━━ Given information ━━
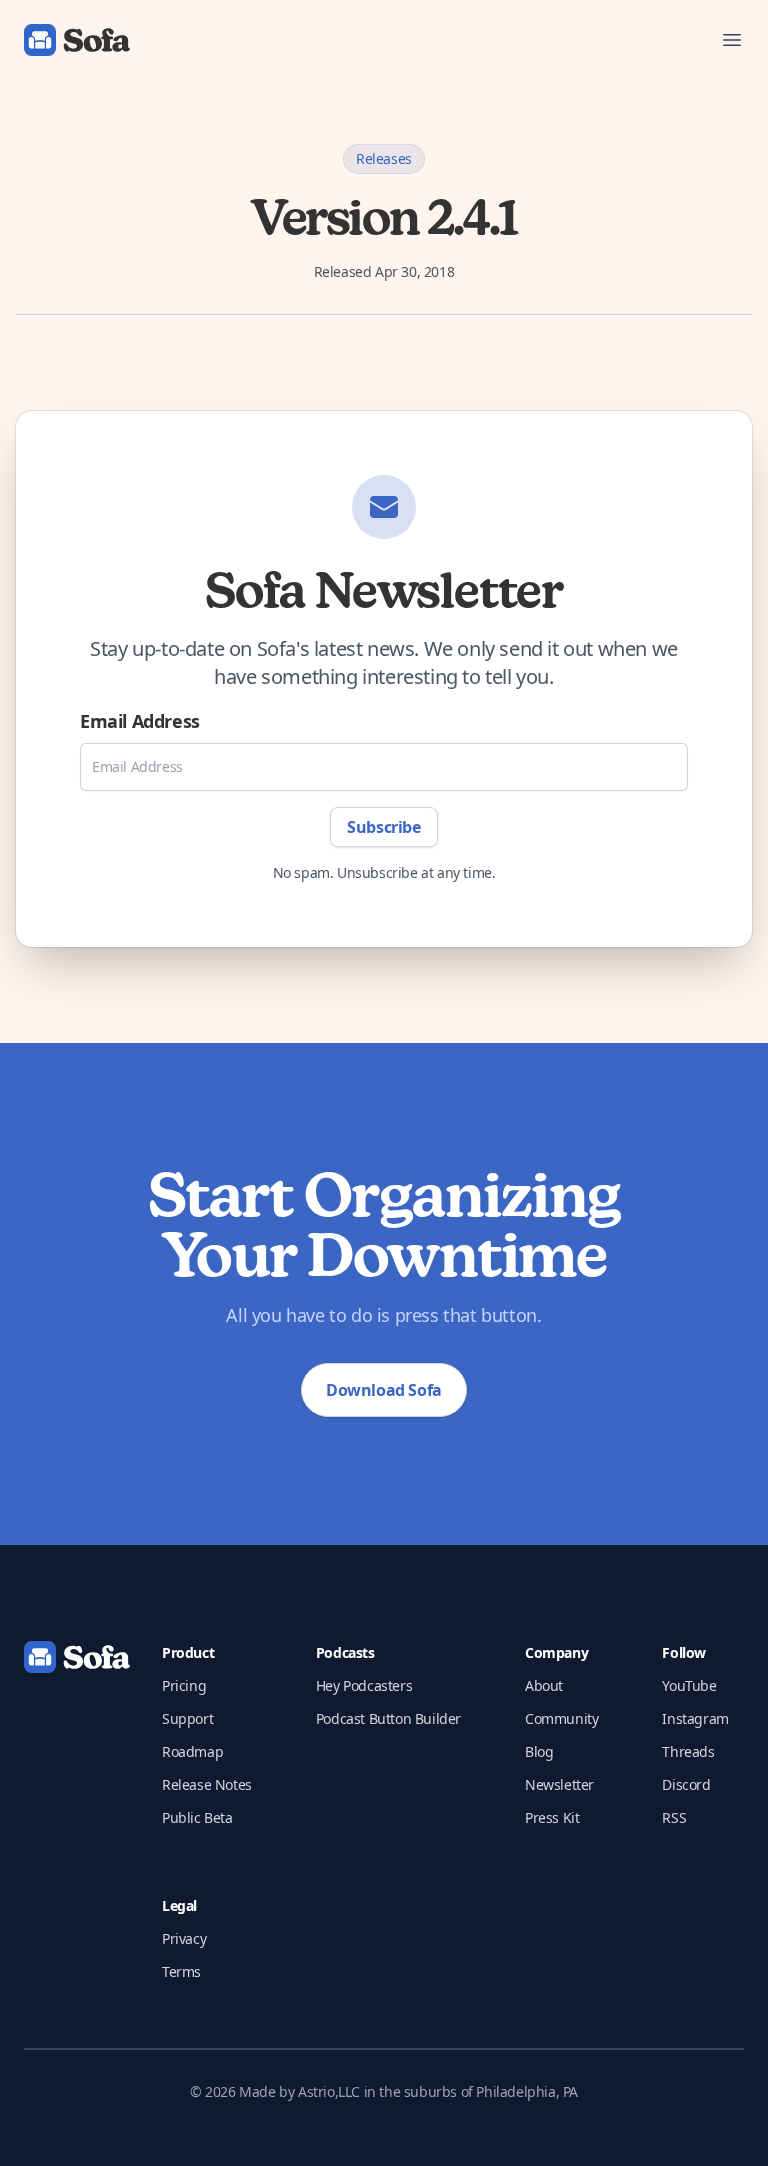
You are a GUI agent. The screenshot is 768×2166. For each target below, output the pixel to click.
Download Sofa (384, 1390)
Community (561, 1718)
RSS (674, 1817)
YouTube (689, 1685)
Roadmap (192, 1751)
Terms (181, 1971)
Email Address (140, 721)
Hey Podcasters (364, 1685)
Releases (384, 158)
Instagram (695, 1718)
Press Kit (552, 1817)
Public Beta (197, 1817)
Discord (686, 1784)
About (544, 1685)
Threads (688, 1751)
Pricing (184, 1685)
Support (187, 1718)
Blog (539, 1751)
━━━
» **Description of the task**:
In the copy, include every line of the entries above exactly and none of the pictures.

» **Result below**:
You are a GUI agent. The screenshot is 768×2166. For each target below, output the pixel to click.
Download Sofa (384, 1390)
Community (561, 1718)
RSS (674, 1817)
YouTube (689, 1685)
Roadmap (192, 1751)
Terms (181, 1971)
Email Address (140, 721)
Hey Podcasters (364, 1685)
Releases (384, 158)
Instagram (695, 1718)
Press Kit (552, 1817)
Public Beta (197, 1817)
Discord (686, 1784)
About (544, 1685)
Threads (688, 1751)
Pricing (184, 1685)
Support (187, 1718)
Blog (539, 1751)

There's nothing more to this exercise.